DOC rule changes worry corrections officers
6:07 PM, Jan. 5, 2012
Written by
Colleen Kottke
The Reporter
MADISON With Act 10 scrapping all previous bargaining agreements, corrections officers are wondering about their rights and protections under the rule changes being launched this month.
In a memo released to all Department of Corrections employees, DOC Secretary Gary Hamblin announced most provisions contained in statewide bargaining agreements, local agreements and Memorandums of Understanding would be terminated and associated past practices would no longer apply.
Union workers had protections in the contract and all those protections have been lifted with the passage of Act 10, said Marty Beil, executive director of the state employees union.
For years, the state corrections officers union has opposed the DOC policy allowing corrections officers to dispense medication to inmates. To shield prison workers from potential liability, unions included language in collective bargaining agreements.

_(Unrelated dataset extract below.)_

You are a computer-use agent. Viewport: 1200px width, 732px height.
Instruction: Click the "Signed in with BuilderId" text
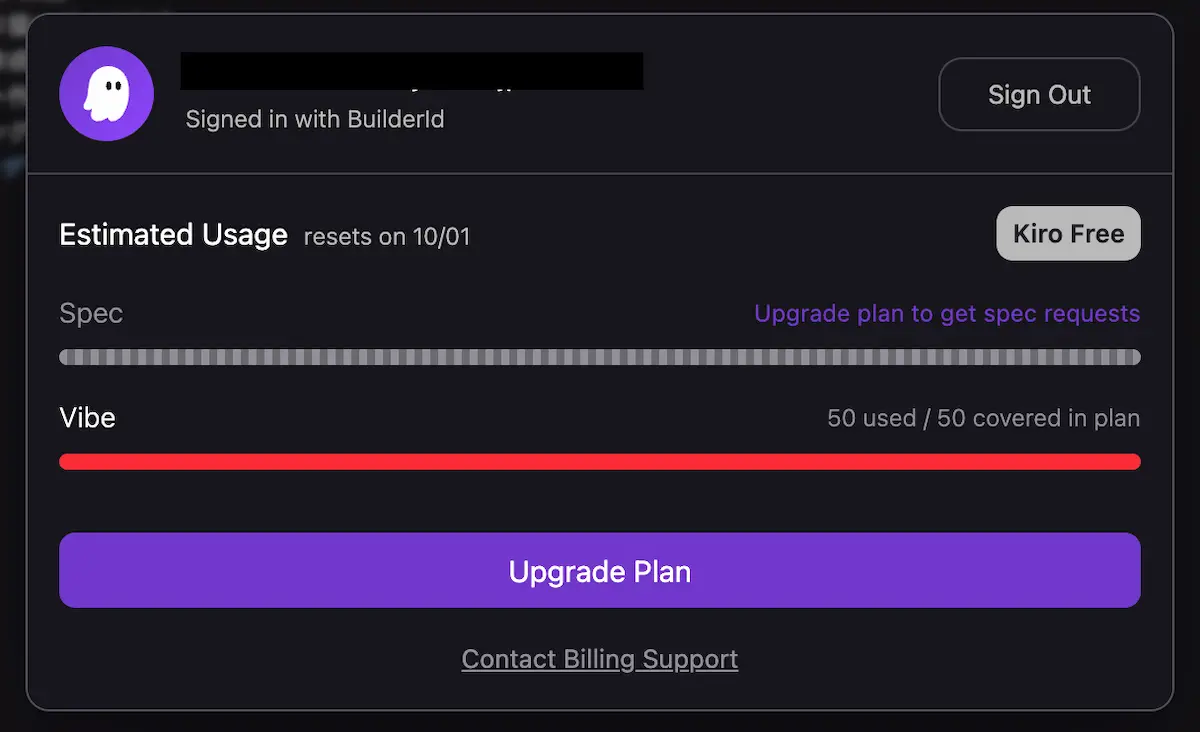(315, 120)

Those protections existed because there appeared to be gaps in the law in regards to civil liability; and second, correctional officers are not health-care professionals and should not be disciplined for unintentional errors in distribution, Beil said. With that collective bargaining agreement gone, that language has gone away, and this is a big concern for corrections officers.
Tim LeMonds, a spokesman for the DOC, said the distribution of certain medications to inmates is permissible under DOC policy, but the practice of utilizing corrections officers for this duty varies from institution to institution.
In 2009, a federal judge ruled the DOC hire licensed practical nurses to hand out drugs to inmates at Taycheedah Correctional Institution. The action was part of a federal class-action lawsuit the American Civil Liberties Union filed in 2006 on behalf of TCI inmates.
According to court records, the ACLU argued the state violated the rights of TCI prisoners by having guards without medical training dispense drugs to inmates, routinely resulting in the wrong medications or wrong dosages being given to inmates.
In my mind, correctional officers should not be passing medication to inmates, especially Schedule II and III narcotics. Any training given to corrections officers in the academy is nowhere near the training health-care professionals receive, said Daniel Meehan, union president at Waupun Correctional Institution. The way the new negotiating notes are worded leaves the door open to internal discipline of those officers committing unintentional errors in the distribution of medications.
LeMonds said any liability for a DOC employee as it relates to an incident occurring while the employee is performing duties assigned to them while on the job will be covered by the DOC under state law. In addition, any civil judgment that might result from such a lawsuit will be paid as long as the officer was performing his or her assigned duties as required.
Essentially, staff that follows appropriate policy and procedure and who exercise reasonable diligence are not at personal risk as Wisconsin statutory provisions provide them protection, LeMonds said.
Beil said forcing untrained officers to dispense prescribed drugs is mercenary.
What it all boils down to is that (the DOC) doesnt want to hire trained health-care professionals, Beil said. Officers passing medications are at a huge risk. Not only are they open to liability and internal discipline, they no longer have a mechanism or grievance process to appeal a supervisors or employers decision. Wed like to get discussions going with the health-care industry about how we can band together to force the hand of the DOC to put professional people on staff to distribute these medications instead of officers.
In 2006, the Wisconsin DOC estimated it would cost more than $5.2 million a year to have 102 nurses dispense medications.